§ WHAT TO WORK ON
- 1) Retype the oil rig passage starting with "pontoons.  The rig" and going on through "recklessness and incompetence.".
- 2) List every measurement of length, height or depth that the oil rig passage gives as a number or amount, with its unit.

In 1988 Shell commissioned the tallest fixed oil rig in history, Bullwinkle, in the Gulf of Mexico.  The platform stands over 1700 feet (nearly 500 m) above the sea floor.  But transporting, positioning and successfully sinking (on its feet and not it side) such huge leg assemblies was risky and difficult.  And the search for oil was already moving deeper.




For this deeper water the semisubmersible was developed, the giants of today, huge platforms of over 300’ on a side, sitting on gargantuan

pontoons.  The rig is towed out to its drilling location and the pontoons partially filled with water, so that the hull sinks to a depth below ordinary wave depth (i.e. out of range of all wave motion except for hurricanes), while the platform deck is more than 50 feet above the water.  This provides enough stability, considering the size of the platform, for drilling operations, and is tall enough to keep the deck equipment from being ruined by the waves of a hurricane.  This type of platform is known, straightforwardly enough, as a semisubmersible.  They are quite complex now, self-propelled and using GPS and computer models to position themselves dynamically to within a few centimeters’ accuracy.  The Deepwater Horizon was such a rig, going to show (again, as ever) that the fanciest tools count for nothing against human recklessness and incompetence.

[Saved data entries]
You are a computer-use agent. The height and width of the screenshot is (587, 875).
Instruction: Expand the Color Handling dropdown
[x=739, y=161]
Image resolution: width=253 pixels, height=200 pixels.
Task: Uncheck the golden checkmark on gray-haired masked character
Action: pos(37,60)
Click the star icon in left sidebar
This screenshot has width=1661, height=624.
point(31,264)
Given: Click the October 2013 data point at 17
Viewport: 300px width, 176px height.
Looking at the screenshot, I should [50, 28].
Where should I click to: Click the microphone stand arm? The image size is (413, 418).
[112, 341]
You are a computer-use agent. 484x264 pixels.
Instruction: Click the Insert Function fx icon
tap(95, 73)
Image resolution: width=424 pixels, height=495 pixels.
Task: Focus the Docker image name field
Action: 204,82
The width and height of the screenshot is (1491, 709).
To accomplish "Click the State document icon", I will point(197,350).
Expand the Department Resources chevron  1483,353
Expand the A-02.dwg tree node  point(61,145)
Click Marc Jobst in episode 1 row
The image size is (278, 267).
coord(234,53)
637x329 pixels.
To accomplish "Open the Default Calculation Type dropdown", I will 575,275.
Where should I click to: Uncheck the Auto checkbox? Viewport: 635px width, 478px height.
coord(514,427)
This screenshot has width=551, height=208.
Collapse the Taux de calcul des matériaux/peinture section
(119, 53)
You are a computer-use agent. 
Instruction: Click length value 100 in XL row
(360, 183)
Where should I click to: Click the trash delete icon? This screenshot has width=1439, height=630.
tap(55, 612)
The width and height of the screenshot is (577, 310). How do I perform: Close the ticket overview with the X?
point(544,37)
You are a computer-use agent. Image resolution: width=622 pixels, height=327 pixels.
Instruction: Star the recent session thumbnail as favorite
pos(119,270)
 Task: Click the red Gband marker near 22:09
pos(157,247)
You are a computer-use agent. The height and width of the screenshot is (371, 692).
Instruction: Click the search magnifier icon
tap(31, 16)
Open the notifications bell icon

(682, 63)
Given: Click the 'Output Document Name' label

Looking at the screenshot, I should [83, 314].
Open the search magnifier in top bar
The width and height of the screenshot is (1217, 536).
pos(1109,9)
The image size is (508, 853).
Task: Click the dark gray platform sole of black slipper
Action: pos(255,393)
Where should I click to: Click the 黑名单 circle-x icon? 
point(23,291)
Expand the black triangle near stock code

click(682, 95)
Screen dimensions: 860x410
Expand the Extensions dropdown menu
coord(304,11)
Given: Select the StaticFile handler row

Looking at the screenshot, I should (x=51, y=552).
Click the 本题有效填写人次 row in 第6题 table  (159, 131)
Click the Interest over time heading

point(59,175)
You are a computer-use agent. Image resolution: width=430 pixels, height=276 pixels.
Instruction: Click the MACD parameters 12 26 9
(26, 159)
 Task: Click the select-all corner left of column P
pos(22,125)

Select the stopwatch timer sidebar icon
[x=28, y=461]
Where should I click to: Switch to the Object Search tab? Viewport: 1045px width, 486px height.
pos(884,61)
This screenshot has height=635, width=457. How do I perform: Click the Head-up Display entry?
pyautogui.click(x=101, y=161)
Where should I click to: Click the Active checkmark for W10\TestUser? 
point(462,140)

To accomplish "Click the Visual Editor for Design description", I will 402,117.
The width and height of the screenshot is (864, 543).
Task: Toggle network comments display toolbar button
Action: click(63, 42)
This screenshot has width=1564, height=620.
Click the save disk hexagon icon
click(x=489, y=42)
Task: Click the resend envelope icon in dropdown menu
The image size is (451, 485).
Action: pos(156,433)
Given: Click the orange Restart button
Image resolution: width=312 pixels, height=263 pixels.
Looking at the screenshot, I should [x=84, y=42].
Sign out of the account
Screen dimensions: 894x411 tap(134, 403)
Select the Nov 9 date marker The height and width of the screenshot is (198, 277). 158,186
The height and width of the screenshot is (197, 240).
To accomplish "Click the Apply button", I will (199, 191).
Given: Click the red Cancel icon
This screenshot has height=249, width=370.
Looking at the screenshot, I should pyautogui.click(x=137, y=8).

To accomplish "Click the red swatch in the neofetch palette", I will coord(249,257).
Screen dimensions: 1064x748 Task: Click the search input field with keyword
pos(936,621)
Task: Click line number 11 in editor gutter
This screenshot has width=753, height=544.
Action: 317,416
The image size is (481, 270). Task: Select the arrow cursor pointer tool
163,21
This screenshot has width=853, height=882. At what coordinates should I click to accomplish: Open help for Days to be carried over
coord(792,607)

§ RESULTS BY TASK
- 1)
pontoons.  The rig is towed out to its drilling location and the pontoons partially filled with water, so that the hull sinks to a depth below ordinary wave depth (i.e. out of range of all wave motion except for hurricanes), while the platform deck is more than 50 feet above the water.  This provides enough stability, considering the size of the platform, for drilling operations, and is tall enough to keep the deck equipment from being ruined by the waves of a hurricane.  This type of platform is known, straightforwardly enough, as a semisubmersible.  They are quite complex now, self-propelled and using GPS and computer models to position themselves dynamically to within a few centimeters’ accuracy.  The Deepwater Horizon was such a rig, going to show (again, as ever) that the fanciest tools count for nothing against human recklessness and incompetence.

- 2)
over 1700 feet
nearly 500 m
over 300’
more than 50 feet
a few centimeters